VANDA said:Thierry Henry said:Vanda Port Adelaide are a traditional club if you new anything about football history you would know that.
QUOTE]
Sorry i thought Port Power made the Grand Final.
Auctually its Port Adelaide
AKA the Power
NOT PORT POWER. Eddie gets it wrong.
When the blue and red Port Adelaide heritage guernsey was unveiled this year, no mention was made of the fact the AFL and the club were passing up a wonderful chance to send an AFL team out on the ground clad in pink.
Port was sporting an outfit composed of a pink cap, socks and jumper, worn with white shorts, in 1878, a good five years before the red and blue colour scheme was brought in. Picture Byron Pickett running out looking like a soloist in Swan Lake.
By 1902, however, Port had adopted black and white stripes and the Magpies nickname, and the rest is history. Over 134 years, the club has won 36 SANFL premierships, including six in a row during the 1950s, making it possibly the most successful senior football club in Australia.
Much has been made of Port's need to at least reach the grand final in order to shrug off the choker tag. The euphoric reaction of the players to Friday night's heart-stopping win over St Kilda was proof of that.
But the three successive minor premierships and subsequent self-destruction are but a brief chapter in the club's story. To the Power faithful, a premiership would be a reinforcement of Port Adelaide's exalted place in Australian football history.
To the famously parochial and devoted Power people, there is no question that, when Port entered the AFL, it brought with it the glory accumulated by the Port Adelaide Magpies under the stewardship of, among others, Fos Williams, father of Power coach Mark, and John Cahill.

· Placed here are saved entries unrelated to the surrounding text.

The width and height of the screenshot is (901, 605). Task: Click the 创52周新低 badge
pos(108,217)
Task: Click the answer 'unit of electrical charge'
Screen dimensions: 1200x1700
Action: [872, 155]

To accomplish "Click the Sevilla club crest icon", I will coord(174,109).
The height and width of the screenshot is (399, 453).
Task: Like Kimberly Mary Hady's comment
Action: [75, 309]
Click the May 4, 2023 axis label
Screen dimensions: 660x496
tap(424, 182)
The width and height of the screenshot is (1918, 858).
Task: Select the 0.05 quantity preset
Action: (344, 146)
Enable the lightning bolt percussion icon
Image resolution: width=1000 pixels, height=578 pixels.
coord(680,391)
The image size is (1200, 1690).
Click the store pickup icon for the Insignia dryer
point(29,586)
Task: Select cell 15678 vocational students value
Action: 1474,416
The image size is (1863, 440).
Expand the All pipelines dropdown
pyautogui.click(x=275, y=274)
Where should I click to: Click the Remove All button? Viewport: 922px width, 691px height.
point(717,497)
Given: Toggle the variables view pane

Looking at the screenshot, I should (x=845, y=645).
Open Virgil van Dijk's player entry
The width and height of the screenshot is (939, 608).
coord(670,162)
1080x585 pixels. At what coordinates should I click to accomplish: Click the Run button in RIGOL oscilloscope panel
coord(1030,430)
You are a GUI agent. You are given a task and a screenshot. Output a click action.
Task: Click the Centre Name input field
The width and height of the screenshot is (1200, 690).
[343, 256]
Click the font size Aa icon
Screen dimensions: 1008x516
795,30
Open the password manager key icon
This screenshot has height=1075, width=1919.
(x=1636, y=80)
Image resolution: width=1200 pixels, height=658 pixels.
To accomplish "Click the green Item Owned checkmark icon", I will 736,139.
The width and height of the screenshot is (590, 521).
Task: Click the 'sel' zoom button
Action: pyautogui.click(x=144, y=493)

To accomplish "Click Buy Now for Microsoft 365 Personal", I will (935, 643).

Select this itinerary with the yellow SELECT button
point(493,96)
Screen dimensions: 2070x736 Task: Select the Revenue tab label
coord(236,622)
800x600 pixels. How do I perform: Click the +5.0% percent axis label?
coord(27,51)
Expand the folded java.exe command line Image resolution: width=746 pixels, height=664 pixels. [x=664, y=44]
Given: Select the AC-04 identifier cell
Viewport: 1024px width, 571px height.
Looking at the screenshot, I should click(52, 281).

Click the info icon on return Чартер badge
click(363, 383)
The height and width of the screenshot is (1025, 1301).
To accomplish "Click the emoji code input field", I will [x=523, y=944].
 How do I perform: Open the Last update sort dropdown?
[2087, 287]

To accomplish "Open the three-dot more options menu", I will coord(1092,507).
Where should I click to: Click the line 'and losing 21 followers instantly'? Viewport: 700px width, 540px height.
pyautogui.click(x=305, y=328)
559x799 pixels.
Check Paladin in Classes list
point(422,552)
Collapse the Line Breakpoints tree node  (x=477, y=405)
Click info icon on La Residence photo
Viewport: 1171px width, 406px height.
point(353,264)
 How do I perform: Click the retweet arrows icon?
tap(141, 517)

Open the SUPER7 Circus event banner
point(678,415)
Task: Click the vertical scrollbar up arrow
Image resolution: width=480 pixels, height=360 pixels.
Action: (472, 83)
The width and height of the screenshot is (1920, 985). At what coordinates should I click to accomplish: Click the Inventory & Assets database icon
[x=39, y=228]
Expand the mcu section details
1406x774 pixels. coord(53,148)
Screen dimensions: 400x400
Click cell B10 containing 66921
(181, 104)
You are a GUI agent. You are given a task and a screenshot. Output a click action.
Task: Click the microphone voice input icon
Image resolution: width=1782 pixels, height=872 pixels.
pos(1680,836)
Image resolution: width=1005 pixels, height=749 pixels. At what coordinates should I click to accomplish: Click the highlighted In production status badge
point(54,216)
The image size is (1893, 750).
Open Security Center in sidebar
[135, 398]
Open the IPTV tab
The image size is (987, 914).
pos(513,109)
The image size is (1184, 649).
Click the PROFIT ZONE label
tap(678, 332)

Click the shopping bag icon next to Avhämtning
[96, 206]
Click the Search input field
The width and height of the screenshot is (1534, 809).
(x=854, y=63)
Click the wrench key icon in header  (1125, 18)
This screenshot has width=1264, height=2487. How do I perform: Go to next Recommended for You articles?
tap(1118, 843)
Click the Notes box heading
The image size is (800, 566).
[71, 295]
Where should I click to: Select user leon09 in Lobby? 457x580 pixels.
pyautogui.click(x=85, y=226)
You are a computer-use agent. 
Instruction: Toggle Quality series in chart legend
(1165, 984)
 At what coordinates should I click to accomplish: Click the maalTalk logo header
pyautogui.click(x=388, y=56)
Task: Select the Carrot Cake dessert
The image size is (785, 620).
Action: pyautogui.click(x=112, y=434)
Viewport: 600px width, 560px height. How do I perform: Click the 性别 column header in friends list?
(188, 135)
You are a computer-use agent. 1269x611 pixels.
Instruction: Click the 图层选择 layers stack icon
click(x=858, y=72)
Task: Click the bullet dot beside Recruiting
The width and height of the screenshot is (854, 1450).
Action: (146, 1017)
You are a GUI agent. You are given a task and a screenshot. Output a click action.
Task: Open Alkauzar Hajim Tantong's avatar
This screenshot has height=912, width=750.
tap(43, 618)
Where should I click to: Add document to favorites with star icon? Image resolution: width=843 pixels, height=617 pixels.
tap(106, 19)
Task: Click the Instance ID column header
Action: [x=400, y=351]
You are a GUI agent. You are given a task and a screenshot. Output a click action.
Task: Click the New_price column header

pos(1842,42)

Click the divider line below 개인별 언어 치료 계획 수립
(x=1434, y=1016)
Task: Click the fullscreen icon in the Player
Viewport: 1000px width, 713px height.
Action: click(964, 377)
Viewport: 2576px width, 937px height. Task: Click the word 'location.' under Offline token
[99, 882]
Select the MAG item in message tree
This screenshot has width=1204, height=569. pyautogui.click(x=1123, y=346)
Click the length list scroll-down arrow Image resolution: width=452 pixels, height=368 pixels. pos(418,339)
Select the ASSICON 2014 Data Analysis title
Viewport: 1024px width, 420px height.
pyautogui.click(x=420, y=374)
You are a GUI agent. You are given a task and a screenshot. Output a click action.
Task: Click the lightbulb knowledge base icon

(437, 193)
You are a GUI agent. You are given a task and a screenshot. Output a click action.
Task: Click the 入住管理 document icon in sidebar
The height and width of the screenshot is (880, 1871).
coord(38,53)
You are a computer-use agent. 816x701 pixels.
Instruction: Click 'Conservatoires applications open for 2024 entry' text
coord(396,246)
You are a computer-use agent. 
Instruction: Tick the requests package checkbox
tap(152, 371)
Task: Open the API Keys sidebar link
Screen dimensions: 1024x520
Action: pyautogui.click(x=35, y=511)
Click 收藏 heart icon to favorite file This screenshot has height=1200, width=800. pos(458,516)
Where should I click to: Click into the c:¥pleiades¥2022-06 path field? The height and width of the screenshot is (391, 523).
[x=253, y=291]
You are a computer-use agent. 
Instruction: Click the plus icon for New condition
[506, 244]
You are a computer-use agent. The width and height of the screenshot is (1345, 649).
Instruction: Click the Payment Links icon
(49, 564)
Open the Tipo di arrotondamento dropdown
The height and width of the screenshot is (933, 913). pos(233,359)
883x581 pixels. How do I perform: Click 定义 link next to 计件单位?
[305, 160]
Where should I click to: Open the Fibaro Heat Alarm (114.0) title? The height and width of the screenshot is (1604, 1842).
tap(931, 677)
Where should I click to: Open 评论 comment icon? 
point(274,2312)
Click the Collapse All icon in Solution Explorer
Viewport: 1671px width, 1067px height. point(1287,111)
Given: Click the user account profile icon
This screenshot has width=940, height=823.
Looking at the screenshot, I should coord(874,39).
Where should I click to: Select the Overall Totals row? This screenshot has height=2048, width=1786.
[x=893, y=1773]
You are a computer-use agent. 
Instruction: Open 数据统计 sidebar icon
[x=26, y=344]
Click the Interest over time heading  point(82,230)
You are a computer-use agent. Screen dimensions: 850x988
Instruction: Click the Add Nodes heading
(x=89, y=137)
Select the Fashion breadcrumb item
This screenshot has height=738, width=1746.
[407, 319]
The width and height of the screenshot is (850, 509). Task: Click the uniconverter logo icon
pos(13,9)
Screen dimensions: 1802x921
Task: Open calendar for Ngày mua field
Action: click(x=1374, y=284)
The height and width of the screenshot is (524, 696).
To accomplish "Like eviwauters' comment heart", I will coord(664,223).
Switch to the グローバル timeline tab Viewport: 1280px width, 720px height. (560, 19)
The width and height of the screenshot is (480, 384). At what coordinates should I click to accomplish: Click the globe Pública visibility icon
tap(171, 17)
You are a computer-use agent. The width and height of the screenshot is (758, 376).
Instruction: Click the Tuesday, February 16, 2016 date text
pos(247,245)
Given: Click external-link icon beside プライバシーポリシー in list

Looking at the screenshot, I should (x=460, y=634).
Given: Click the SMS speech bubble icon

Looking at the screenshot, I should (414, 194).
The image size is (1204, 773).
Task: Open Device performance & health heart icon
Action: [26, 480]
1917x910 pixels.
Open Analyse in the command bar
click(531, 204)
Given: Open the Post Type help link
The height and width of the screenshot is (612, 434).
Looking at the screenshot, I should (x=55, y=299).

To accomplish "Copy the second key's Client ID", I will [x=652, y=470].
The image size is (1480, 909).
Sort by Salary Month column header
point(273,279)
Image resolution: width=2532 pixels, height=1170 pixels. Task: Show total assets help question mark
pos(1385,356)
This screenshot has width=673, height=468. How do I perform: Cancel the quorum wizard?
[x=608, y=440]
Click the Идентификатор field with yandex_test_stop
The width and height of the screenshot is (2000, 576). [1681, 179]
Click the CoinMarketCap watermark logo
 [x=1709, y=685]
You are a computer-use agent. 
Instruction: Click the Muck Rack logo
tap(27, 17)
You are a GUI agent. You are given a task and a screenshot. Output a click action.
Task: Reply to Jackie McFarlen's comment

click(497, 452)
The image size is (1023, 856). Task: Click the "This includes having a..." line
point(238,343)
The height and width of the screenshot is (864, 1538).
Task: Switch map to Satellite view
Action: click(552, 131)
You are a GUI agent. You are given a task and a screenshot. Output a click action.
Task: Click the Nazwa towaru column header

Cahill, the Power's first coach, won seven out of nine SANFL flags between 1988 and 1996 in charge of the Magpies before stepping aside to take over the new AFL side.
Port great Russell Ebert, four-time winner of the Magarey Medal (the SANFL's equivalent of the Brownlow) and father of present Power player Brett, said it was wrong to think of the Power and the Magpies as two separate clubs, despite the fact Port Adelaide continues to field a team in the SANFL.
"For me, personally, it's an extension of that long history. We've played in many, many grand finals, we've been successful in them and this is an extension of that proud history and tradition and success now in the premier competition in Australia," Ebert said.
"It just staggers me that people don't understand that. They want to bring in all question marks, but it's the Port Adelaide Football Club. It's an extension of the proud history of the Port Adelaide Football Club."
According to Collingwood skipper Nathan Buckley, a look around AAMI Stadium on game day tells you Ebert is right. The Brownlow medallist spent his formative years in the SANFL with Port, winning the Magarey, club best and fairest and Jack Oatey Medal (SANFL grand final best on ground) all in 1992.
"The same guys that followed the Magpies are sitting in the front row and you see them on TV supporting the Port Power," Buckley said.
"The group I'm talking about are the diehards. They're a family that sits just as you come out of the race. Every Port Power game, they're exactly where they sat to watch Port Adelaide probably 15 years before that.
"I'm sure that with the possible premiership, definitely the fact that they've made the grand final, I think that it will tie into the tradition of the club pre-AFL days. It will just add to the culture and the experience that the place has provided over the journey."
Any Victorian footy fan who has sat through a game at AAMI Stadium can tell you the Port fans are fanatical, although less complimentary adjectives have been used to describe their devotion to the cause.
The support base of the old and new incarnations of the club is traditionally working class and originally hailed from suburbs on the peninsula that juts out to the north and west of the port.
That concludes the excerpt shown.